En enero del 2021, Carla da otra declaración, en ella asegura que El Boxer era del 27 Batallón de Infantería y que levantaba gente en el Tomatal. Ningún elemento del batallón coincide con la descripción. El 6 de mayo declara una vez más: le muestran fotos, reconoce a unos policías municipales y de Tránsito, pero no identifica a ningún militar. Dos años después, en abril de 2023, ofrece otra declaración, ahora ya recuerda que colaboraban con el cártel no sólo El Boxer, sino también el capitán Crespo y otras dos personas, sólo los conoce por pseudónimos. Pasa otro año, en enero del 2024, al igual que el testigo Neto, repentinamente recuerda, de un álbum que le muestra la Fiscalía, a siete elementos militares, no sólo los recuerda perfectamente, recuerda sus nombres y apellidos y sus datos personales.
Ya hemos hablado ampliamente en otras ocasiones de las declaraciones contradictorias del testigo clave, Juan, Gildardo López Astudillo, El Cabo Gil, jefe de sicarios de GU. En su primera declaración, en septiembre del 2015, niega su participación en los hechos. Ese mismo día, más tarde dice que, como le ofrecieron beneficios en el MP, recuerda que ingresó en GU en 2013. Que el enfrentamiento con los estudiantes comenzó porque los identificaron como de Los Rojos. Que se los llevaron por órdenes de policías de Cocula e Iguala. Una semana después, brinda otra declaración, ahora dice que nunca fue miembro de GU, que fue torturado. Hace otra declaración y vuelve a negar estar involucrado en los hechos.

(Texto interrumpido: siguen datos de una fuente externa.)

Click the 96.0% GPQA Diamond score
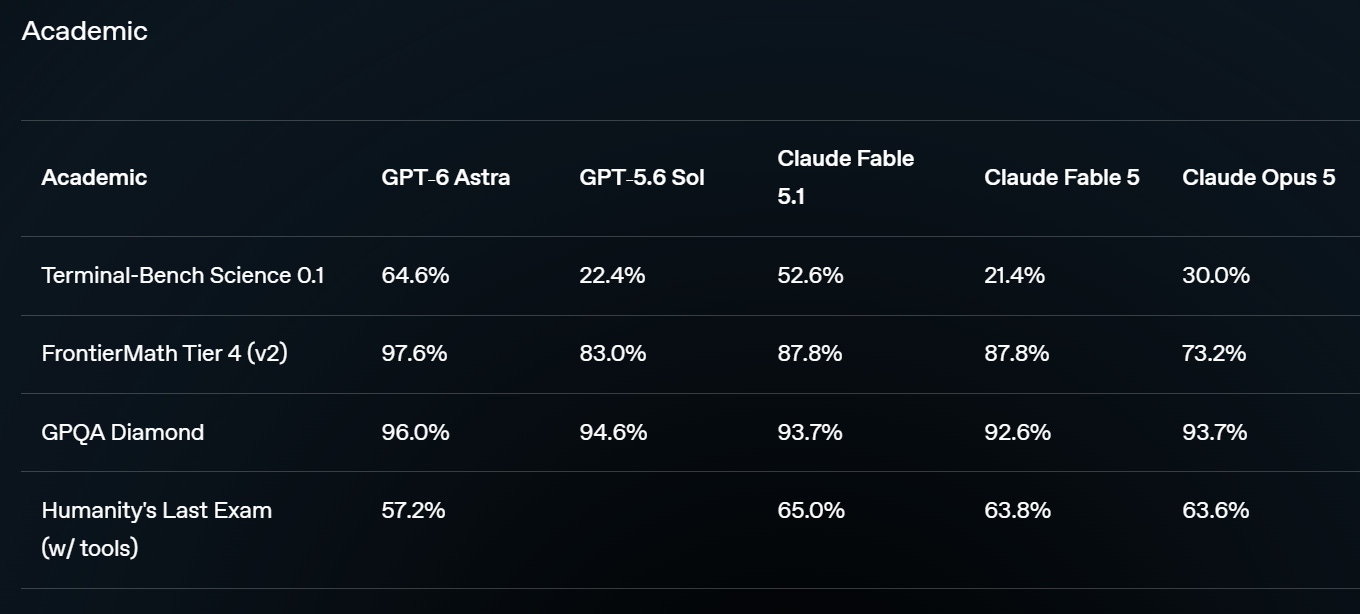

En octubre de 2016 vuelve a negar cualquier participación, dice que estuvo ese día trabajando en un taller, que se dedica a vender ganado, oro y granos.
Pasan cuatro años, El Cabo Gil es asesorado por Carlos Beristain, del GIEI. Ahora, por primera vez, seis años después del secuestro, señala como integrantes de GU al general Saavedra, jefe de la región militar, al capitán Crespo y a otros militares. Dice que los jóvenes fueron detenidos por militares y que se los llevaron en camionetas del ejército al batallón de Iguala y que los cuerpos destazados de los estudiantes fueron incinerados hasta el 28 de septiembre. Que los militares fueron a secuestrar a los estudiantes en la clínica Cristina, pero, como había mucha gente, no se los llevaron. Que también participaron militares del 41 Batallón de Infantería. Ese batallón estaba desplegado en otro rincón del país. Cuando una patrulla militar fue a la Cristina no había nadie, sólo los estudiantes.
El Cabo Gil, cada vez que se estancan las acusaciones, hace nuevas declaraciones: una en 2020, otra en mayo del 2021, donde ahora recuerda con nombre y apellido a militares. En diciembre del 2021 reconoce en fotos de la Fiscalía a más militares y en junio del 2022 dice que tenía relación personal con el capitán Crespo, con el que, incluso, se iba a tomar unos tragos después de entregarle dinero. En otro momento dice que, en realidad, el dinero lo entregaba otro, un tal Mugres.
Lo cierto es que tampoco proporciona una sola prueba. Para recordar los hechos, Gil necesitó once declaraciones distintas y contradictorias a lo largo de diez años. Fue el fin del caso Ayotzinapa que construyeron en la anterior fiscalía especial.